One dynamic that may work against Ryan and the legislation is the secrecy, speed, and unilateralism of the process. The bill hasn't been heavily debated or seriously amended in the committees. The changes to the bill were made by leadership, and they were made fast. Long legislative efforts are annoying for everyone involved, but the reason they're undertaken is that the process leaves members feeling heard, and feeling bought into the end result.

@joshHuder: Other than pressuring Ryan, rest of the membership has no direct control over bill text or votes for the remainder of the AHCA debate. |6

The House GOP leadership has decided that their bill is unlikely to survive a longer and more open drafting process, and so they need to jam it through the House as fast as humanly possible. It took the House more than five months to pass the first iteration of the Affordable Care Act. Republicans are trying to clear their bill in mere weeks. (See this excellent Sarah Kliff piece for more on the stunning hypocrisy at play here.)

What do Republicans think will happen if they actually pass this into law?

I keep thinking about something that New York Times columnist Ross Douthat wrote today. "Republican politicians may offer pandering promises of lower deductibles and co-pays, but the coherent conservative position is that cheaper plans with higher deductibles are a very good thing," he said. It's a gently written sentence, but it's damning beyond measure.

Republicans have been promising the literal opposite of the bill they are trying to pass. Trump swore he'd oppose Medicaid cuts — but this law has more than $800 billion of them. He said everyone would be covered — but the CBO estimates this bill will push up the ranks of the uninsured by 24 million people. Republicans everywhere said they would replace Obamacare with a plan that ensured more competition, lower premiums and deductibles, and an end to skyrocketing annual increases — but this bill will have the opposite effect for most of those affected.

So what happens when voters realize their new tax credit doesn't cover anything close to the insurance they had? What happens when they find themselves with fewer choices, paying much higher premiums after their smaller subsidies, and being told by insurers that costs are doubling because Republicans changed how much more the old could be charged than the young?
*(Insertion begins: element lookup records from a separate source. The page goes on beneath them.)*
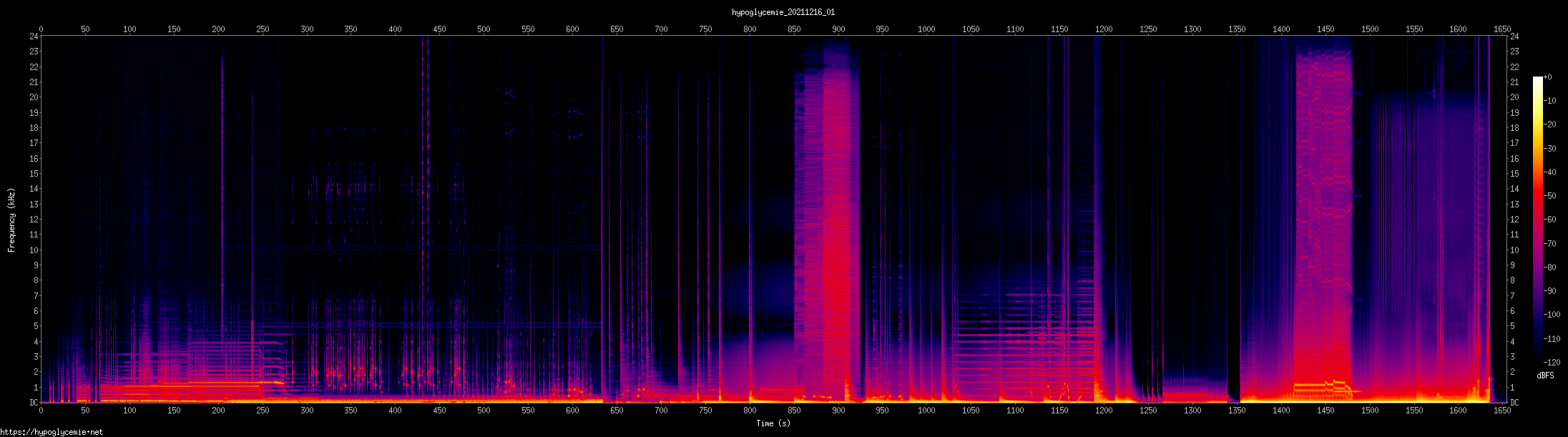Click the 24 label on the left frequency axis
Image resolution: width=1568 pixels, height=437 pixels.
coord(34,36)
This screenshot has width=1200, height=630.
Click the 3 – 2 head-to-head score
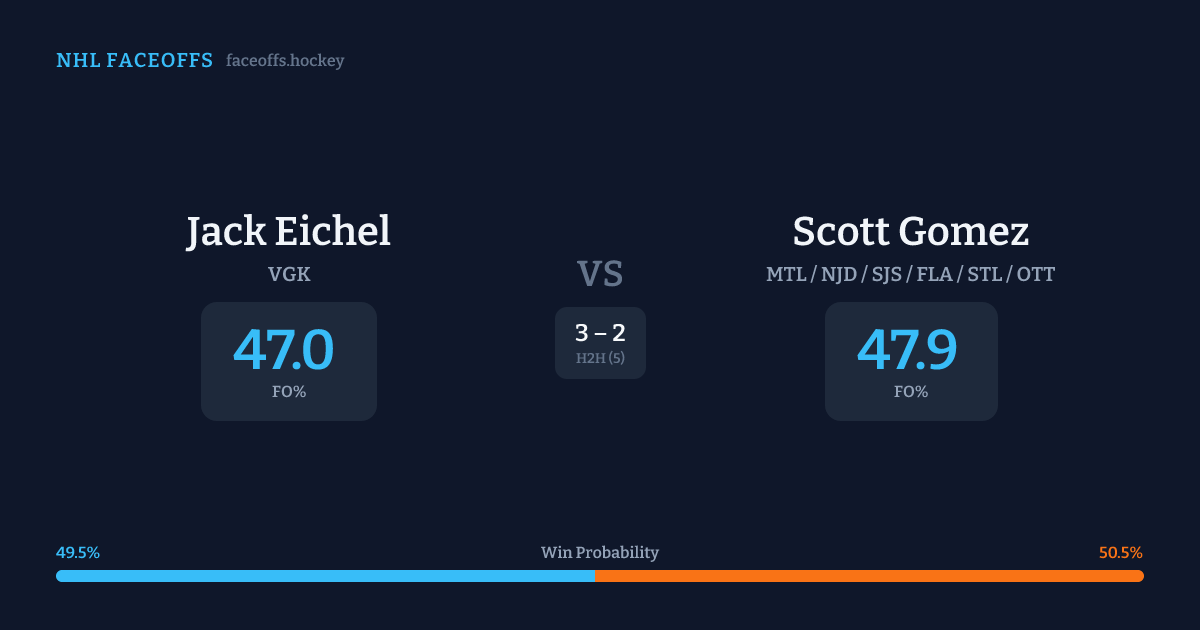click(600, 333)
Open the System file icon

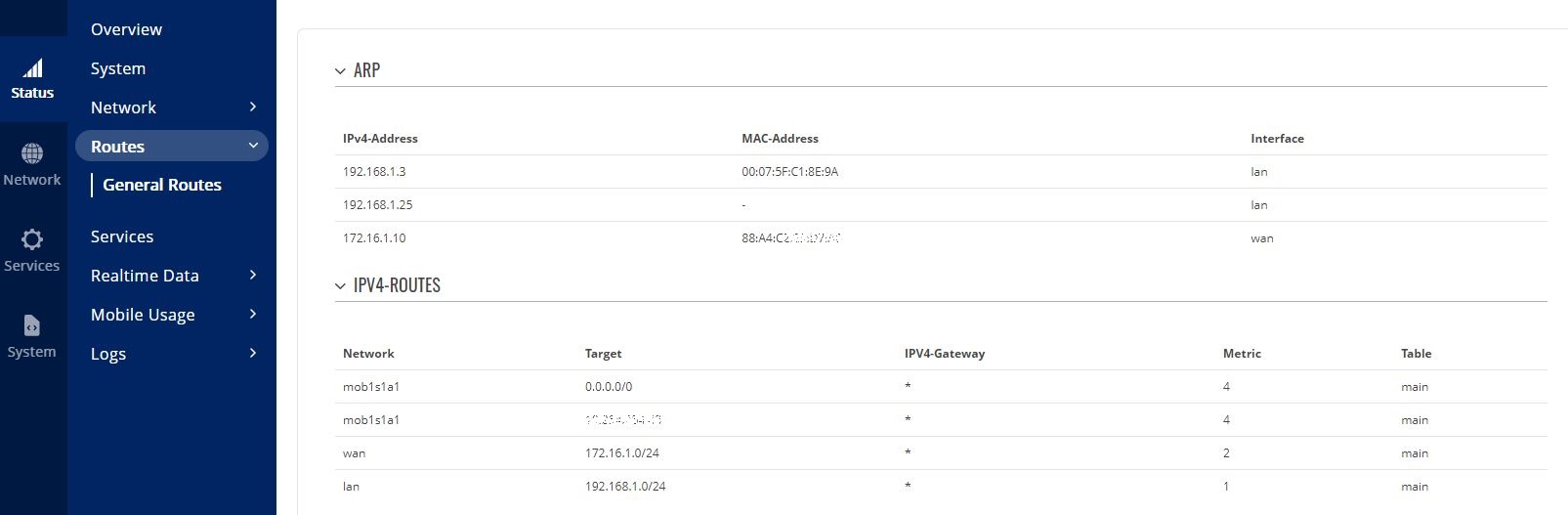point(32,325)
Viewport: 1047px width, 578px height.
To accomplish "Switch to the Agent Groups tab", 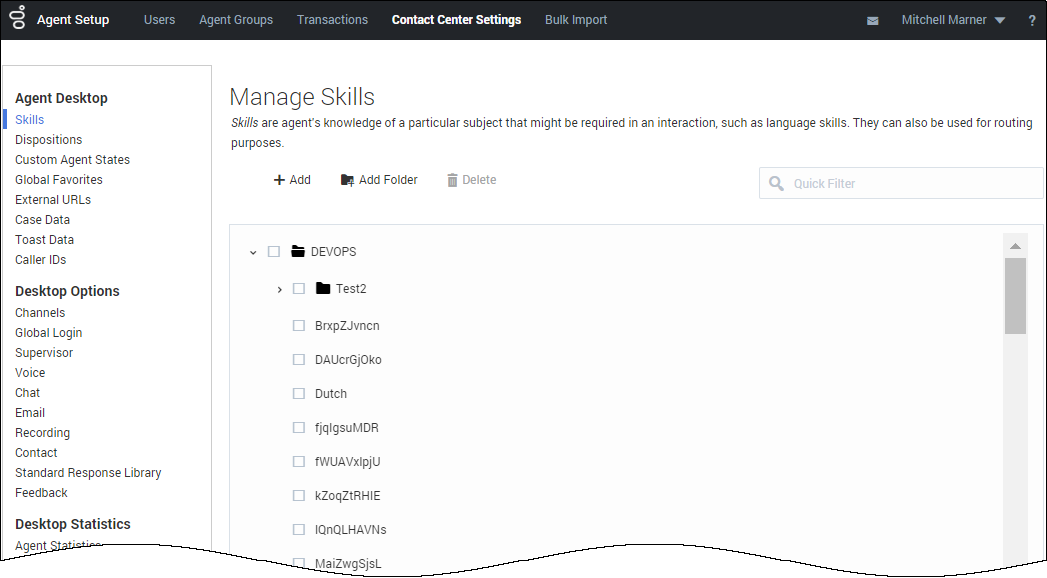I will [x=236, y=20].
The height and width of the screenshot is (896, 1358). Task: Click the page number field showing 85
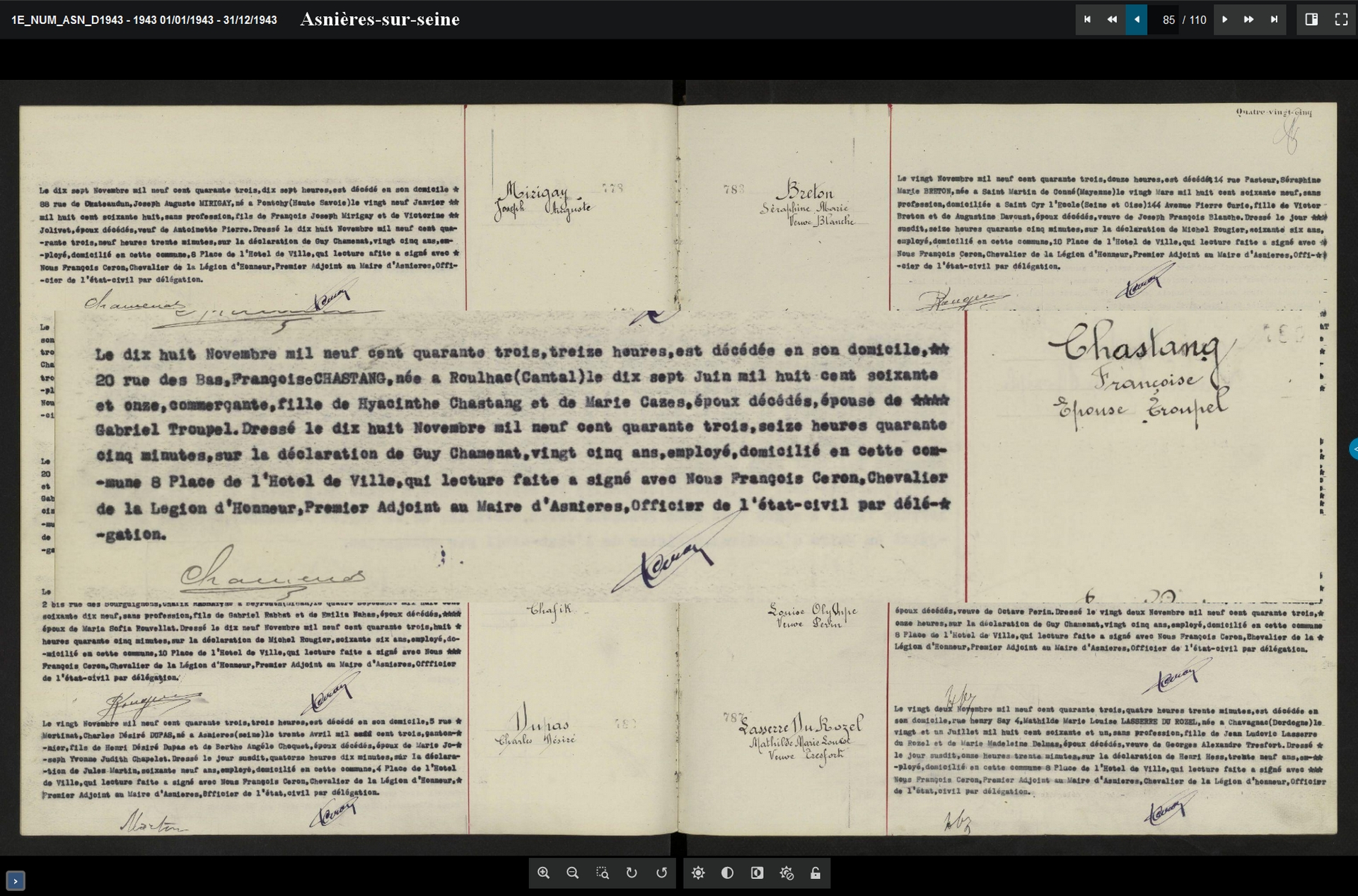pyautogui.click(x=1168, y=20)
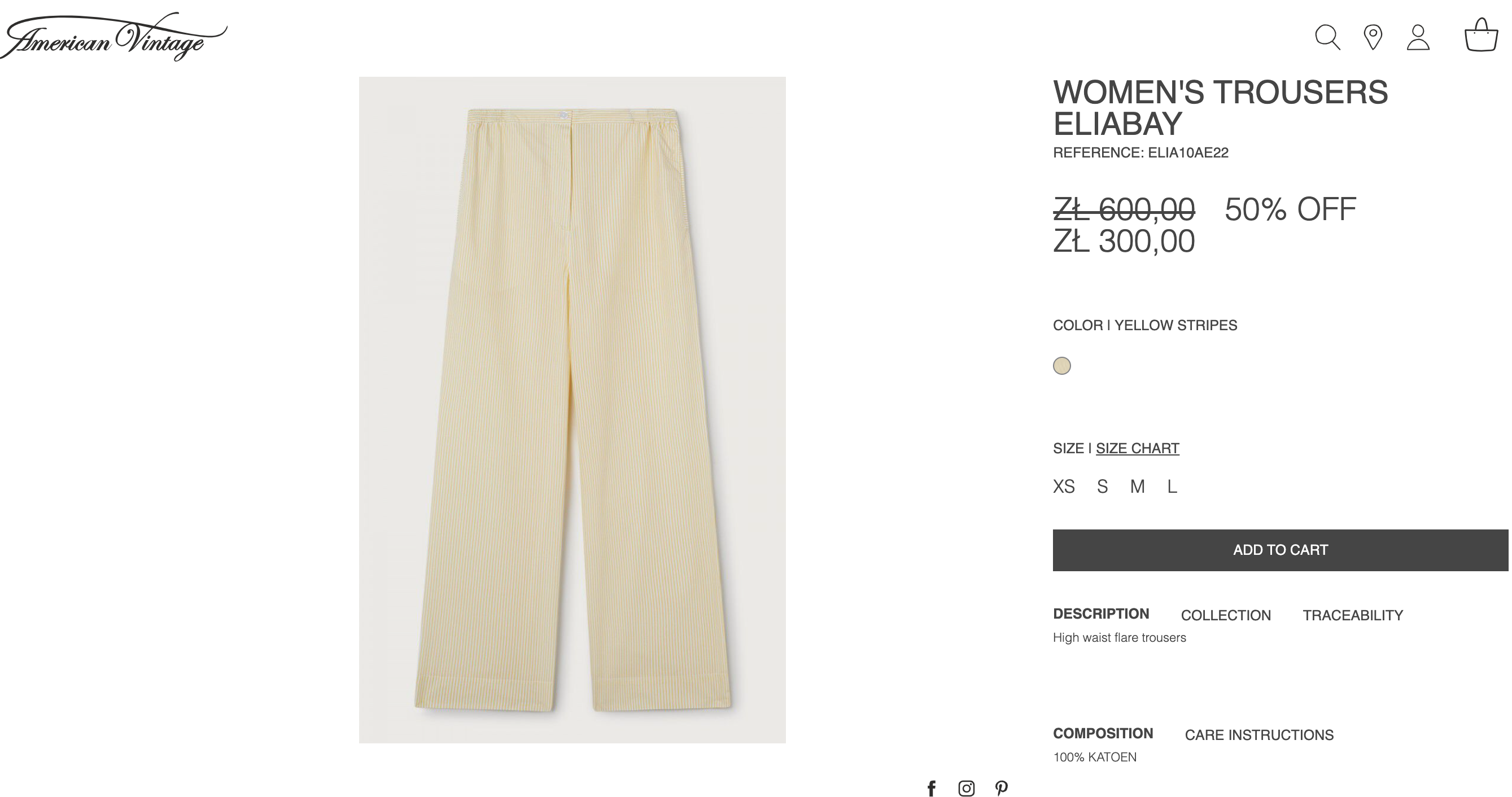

Voters will notice all this. And what are Republicans going to say then? That it's all Barack Obama's fault? That high deductibles are actually good, they just forgot to mention it? That they needed something they could pass quickly so they could move on to tax reform?

This bill has always seemed like an answer to the question, "What can we pass that would count as repealing and replacing Obamacare?" But that's not the right question. The right question is, "What can we pass that will actually make people's lives better?" Given the truncated, fearful process Republicans have retreated behind, I'm not persuaded even they believe this bill is the answer.